A faithful copy of each entry below is expected, with the images removed.
*** INPUT MATERIAL ***
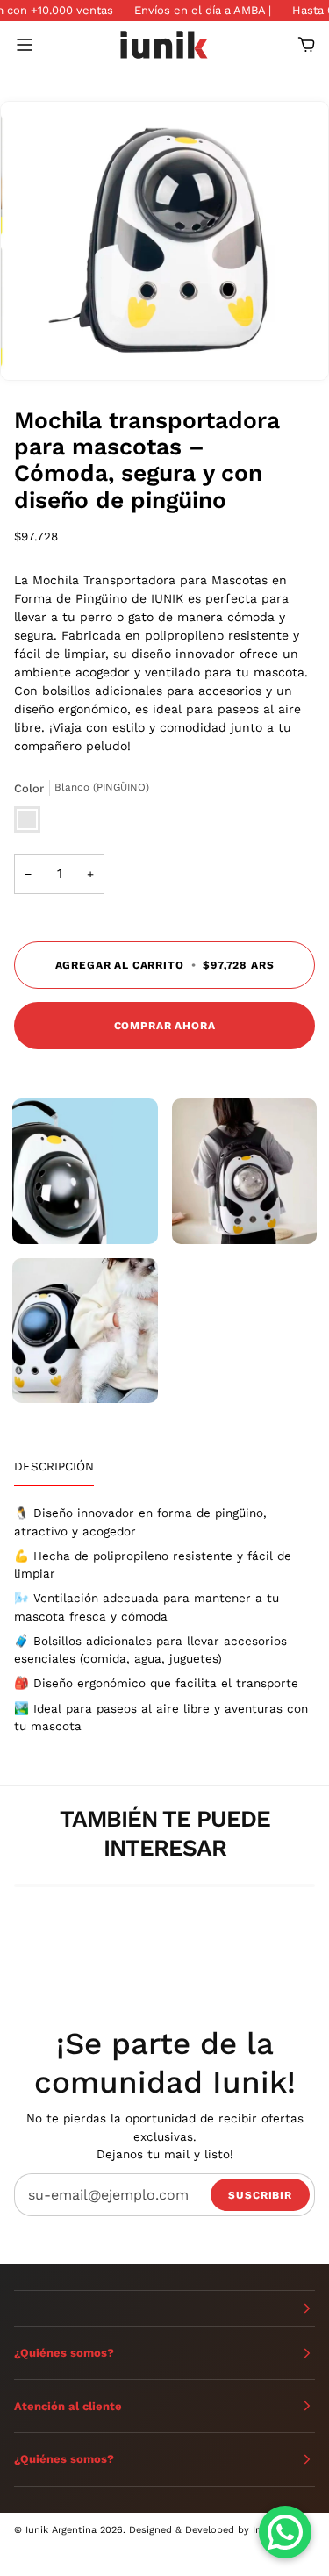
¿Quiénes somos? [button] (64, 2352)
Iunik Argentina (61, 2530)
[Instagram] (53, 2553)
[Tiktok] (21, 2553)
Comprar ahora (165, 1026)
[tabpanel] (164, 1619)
***
RESULT:
¿Quiénes somos? [button] (64, 2352)
Iunik Argentina (61, 2530)
[Instagram] (53, 2553)
[Tiktok] (21, 2553)
Comprar ahora (165, 1026)
[tabpanel] (164, 1619)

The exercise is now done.